──────── PROVIDED ENTRIES

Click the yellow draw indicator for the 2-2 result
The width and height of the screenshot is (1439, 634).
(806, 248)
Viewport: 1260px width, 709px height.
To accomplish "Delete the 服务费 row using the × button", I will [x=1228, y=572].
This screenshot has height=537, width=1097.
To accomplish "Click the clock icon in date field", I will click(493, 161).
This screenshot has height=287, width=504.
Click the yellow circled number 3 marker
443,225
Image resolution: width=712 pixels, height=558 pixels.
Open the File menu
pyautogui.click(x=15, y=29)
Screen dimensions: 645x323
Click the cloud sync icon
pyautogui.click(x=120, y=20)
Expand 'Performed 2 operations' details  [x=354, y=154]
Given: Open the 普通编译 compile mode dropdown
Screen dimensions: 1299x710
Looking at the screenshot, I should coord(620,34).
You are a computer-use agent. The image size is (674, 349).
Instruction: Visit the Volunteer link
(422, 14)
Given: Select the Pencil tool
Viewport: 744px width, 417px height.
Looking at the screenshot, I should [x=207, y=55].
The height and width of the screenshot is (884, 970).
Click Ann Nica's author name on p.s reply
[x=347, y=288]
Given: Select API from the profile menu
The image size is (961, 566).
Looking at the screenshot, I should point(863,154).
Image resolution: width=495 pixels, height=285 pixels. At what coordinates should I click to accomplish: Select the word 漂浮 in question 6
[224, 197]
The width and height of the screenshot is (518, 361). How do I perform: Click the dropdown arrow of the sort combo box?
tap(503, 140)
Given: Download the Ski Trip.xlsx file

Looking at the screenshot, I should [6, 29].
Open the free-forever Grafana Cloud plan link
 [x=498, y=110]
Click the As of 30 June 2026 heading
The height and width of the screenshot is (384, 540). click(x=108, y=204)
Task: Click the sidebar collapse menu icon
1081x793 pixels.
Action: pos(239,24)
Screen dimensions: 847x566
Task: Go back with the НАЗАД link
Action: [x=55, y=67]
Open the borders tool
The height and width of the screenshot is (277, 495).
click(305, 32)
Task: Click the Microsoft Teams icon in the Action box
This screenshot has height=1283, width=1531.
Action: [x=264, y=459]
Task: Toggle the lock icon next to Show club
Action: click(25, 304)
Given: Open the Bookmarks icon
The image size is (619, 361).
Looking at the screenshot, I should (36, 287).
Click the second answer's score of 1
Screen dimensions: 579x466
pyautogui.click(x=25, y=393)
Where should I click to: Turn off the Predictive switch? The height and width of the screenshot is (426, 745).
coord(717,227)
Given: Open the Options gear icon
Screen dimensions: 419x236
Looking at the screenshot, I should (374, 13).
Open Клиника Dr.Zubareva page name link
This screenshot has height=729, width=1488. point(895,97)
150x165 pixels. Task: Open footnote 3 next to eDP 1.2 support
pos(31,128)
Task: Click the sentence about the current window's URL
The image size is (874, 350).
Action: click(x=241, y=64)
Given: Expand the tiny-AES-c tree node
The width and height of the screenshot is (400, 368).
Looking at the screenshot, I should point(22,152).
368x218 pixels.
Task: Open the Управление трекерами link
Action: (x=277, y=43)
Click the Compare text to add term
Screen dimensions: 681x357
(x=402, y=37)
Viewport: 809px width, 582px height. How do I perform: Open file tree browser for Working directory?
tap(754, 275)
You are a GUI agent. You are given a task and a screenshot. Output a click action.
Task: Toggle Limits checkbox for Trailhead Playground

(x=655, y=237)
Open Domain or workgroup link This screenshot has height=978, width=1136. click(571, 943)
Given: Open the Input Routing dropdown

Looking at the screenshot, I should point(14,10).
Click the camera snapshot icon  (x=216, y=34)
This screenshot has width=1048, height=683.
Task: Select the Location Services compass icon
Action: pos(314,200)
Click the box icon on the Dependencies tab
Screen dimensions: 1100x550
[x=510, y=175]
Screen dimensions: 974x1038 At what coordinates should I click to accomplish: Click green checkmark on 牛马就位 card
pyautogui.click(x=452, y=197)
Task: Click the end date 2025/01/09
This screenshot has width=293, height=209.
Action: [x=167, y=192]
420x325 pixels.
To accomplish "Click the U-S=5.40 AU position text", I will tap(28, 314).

────────────────

Search the entries above for "will". Show every line that has it.

To accomplish "Delete the 服务费 row using the × button", I will [x=1228, y=572].
To accomplish "Click the clock icon in date field", I will click(493, 161).
To accomplish "Click the U-S=5.40 AU position text", I will tap(28, 314).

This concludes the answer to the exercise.